Speaking about the importance of Spanish proficiency, President Ali shared a personal regret about not having pursued that language during his secondary school years. Recognizing Guyana’s position in South America, where it interacts with predominantly Spanish-speaking countries, President Ali emphasized the need to prepare the country’s youth for international competitiveness.
Acknowledging the significance of acquiring a second language for securing international jobs and fostering a highly-skilled workforce, President Ali urged both schools and the private sector to prioritize Spanish for students and employees.
President Ali further disclosed his intention to introduce compulsory Spanish classes for the cabinet, possibly held at midnight to accommodate their schedules. In addition, the government plans to explore the possibility of launching an online platform to facilitate Spanish language learning for interested Guyanese citizens. The President also highlighted the presence of Spanish-speaking employees in many stores along Regent Street, underlining the growing demand for Spanish language proficiency in various sectors.
To ensure a smooth transition, President Ali has requested a comprehensive assessment of the country’s current capabilities. Preliminary evaluations indicate sufficient capacity, particularly at the secondary level, to incorporate compulsory Spanish instruction. Furthermore, bilateral partners have been engaged to provide assistance in terms of human resources during this transitional period.
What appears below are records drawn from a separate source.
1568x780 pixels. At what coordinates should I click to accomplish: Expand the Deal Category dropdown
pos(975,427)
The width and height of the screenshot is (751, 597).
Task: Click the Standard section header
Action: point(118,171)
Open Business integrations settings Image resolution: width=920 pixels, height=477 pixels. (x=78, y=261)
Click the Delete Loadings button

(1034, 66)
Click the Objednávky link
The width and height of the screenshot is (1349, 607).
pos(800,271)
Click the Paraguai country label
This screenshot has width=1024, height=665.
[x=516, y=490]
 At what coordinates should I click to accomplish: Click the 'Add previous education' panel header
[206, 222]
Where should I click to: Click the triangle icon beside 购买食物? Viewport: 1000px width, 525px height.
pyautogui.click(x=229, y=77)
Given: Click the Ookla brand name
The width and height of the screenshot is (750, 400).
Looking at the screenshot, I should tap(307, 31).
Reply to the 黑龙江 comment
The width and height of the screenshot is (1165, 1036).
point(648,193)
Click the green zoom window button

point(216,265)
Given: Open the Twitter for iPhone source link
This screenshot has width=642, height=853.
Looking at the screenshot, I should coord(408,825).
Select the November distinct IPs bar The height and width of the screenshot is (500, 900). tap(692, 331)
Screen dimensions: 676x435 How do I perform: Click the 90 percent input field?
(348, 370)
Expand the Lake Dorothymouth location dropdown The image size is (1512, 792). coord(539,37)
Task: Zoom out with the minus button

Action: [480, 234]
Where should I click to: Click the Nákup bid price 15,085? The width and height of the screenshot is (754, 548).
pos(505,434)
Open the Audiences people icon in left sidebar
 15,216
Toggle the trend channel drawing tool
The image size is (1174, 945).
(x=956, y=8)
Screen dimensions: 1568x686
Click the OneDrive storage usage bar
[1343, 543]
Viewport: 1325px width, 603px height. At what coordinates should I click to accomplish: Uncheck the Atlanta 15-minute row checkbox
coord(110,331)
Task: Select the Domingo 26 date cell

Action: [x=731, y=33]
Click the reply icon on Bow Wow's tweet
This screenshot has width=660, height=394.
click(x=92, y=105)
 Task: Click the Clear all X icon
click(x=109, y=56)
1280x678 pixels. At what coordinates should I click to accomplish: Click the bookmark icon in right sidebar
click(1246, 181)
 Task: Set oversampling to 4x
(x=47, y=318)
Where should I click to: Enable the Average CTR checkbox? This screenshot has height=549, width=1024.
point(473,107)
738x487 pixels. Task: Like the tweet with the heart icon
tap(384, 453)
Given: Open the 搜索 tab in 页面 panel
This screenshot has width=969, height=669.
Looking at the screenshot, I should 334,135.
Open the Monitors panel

President Ali also expressed his desire to commence the Spanish language program at least from grade five, with potential plans to begin as early as grade four. Leveraging technology, the government aims to develop an online platform that will facilitate Spanish language training through the use of digital learning channels.
With a firm belief in Guyana’s capacity to implement this initiative, President Ali said he remains committed to introducing compulsory Spanish in schools by September. The introduction of Spanish language instruction at an early stage is expected to equip Guyanese students with the necessary language skills and foster a more competitive workforce in an increasingly interconnected global landscape.